Llegó un día en el que, después de varias semanas consecutivas de no poder cumplir a raja tabla mis auto-imposiciones, decidí abandonar la costumbre del pesaje del viernes y vivir la felicidad del ignorante. Esto disminuyo mi preocupación semanal, si bien no eliminó mi ansiedad antes y después de las revisiones médicas anuales del trabajo, siendo todavía mayor debido a que el periodo en el cual había perdido el control era mucho mayor (aproximadamente de 1 año).
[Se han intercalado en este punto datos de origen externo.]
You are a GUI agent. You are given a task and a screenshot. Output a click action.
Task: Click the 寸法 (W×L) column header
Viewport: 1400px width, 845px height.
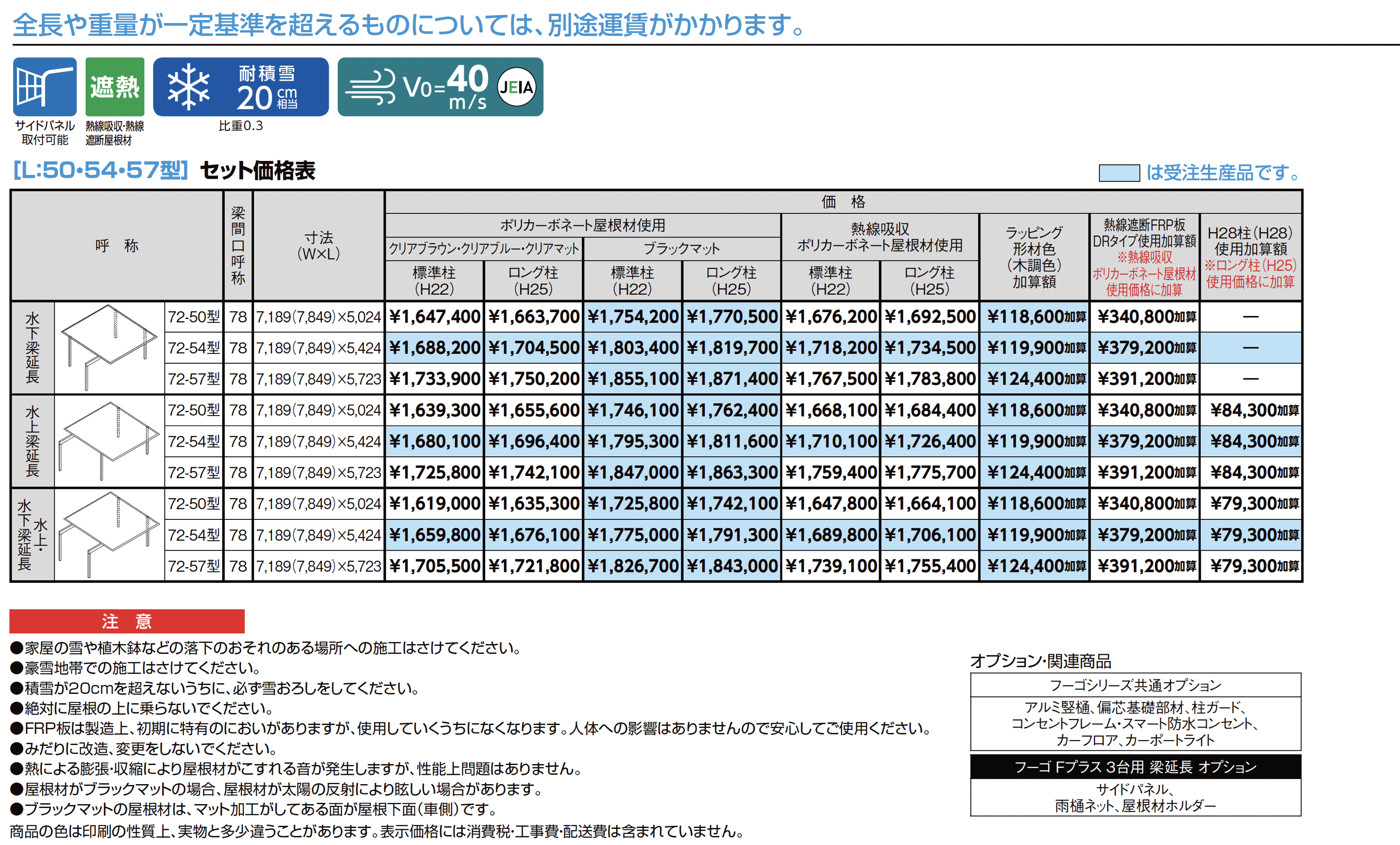click(318, 245)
Un embarazo implica aumentar mucho el peso y no perderlo todo en el parto, así que una de los mayores miedos ante un embarazo era el de no poder volver a recuperar mi figura. Así que, para prepararme para lo que me esperaba, el año pasado empecé a hacer terapia con mi psicóloga para intentar superar este miedo irracional. Una de las primeras cosas que me propuso era la de controlar mi ansiedad al subirme a una báscula. Así que decidí coger el toro por los cuernos y volver a reencontrarme con mi archi-enemiga. Y un viernes de esos me volví a pesar, y vi la escalofriante cifra de 55kg. ¡Un 10% más que mi mejor marca! De nuevo volví a tomar el control riguroso de mi ingesta de alimentos.
A las 2 semanas me enteré que estaba embarazada. La alegría me inundó, pero el embarazo significaba pasar por la matrona y subirme de nuevo a una báscula. Ahora sí que estaba perdida, ¡no podía prepararme para mi «test de gordura»!, mi bebé necesitaba que yo me alimentase bien. Y me sentí atrapada en mi miedo, sin saber cómo salir.
El amor por mi bebé podía más que mi trauma, engordaría todo lo que hiciese falta por él. La báscula de la matrona habló: 54kg, pero volví a mi casa ilusionada por engordar por y para mi angelito. Lamentablemente, unas semanas después perdí a mi bebé. Ya no tendría que pesarme más, así que mis miedos ya no tenían sentido.
Desde entonces no me he vuelto a pesar ni he retomado las acciones para superar el problema. De momento hay otros conflictos más urgentes por resolver.
Tengo que decir que yo me veo guapa frente a un espejo y que mis miedos son a tener datos objetivos que puedan hacerme ver que he engordado. No es el número en sí (bueno, sí lo sería si el número fuese de 70kg) , sino la comparación con el número anterior. En otro capítulo hablaré de cómo me protejo ante el miedo a recibir otros datos objetivos (por ejemplo, de la ropa). También creo que ese miedo horrible a engordar es debido a la etapa tan dura que viví cuando deseaba perder peso. Sé que si engordo tengo suficiente fuerza de voluntad para seguir una dieta y perder peso, pero es preferible que no me vea en esa situación. Por último, hay otro factor que es la adicción al perfeccionismo que sufro que hace que no pueda soportar la idea de verme gorda en algún momento y que no admita ningún desliz con respecto a las comidas.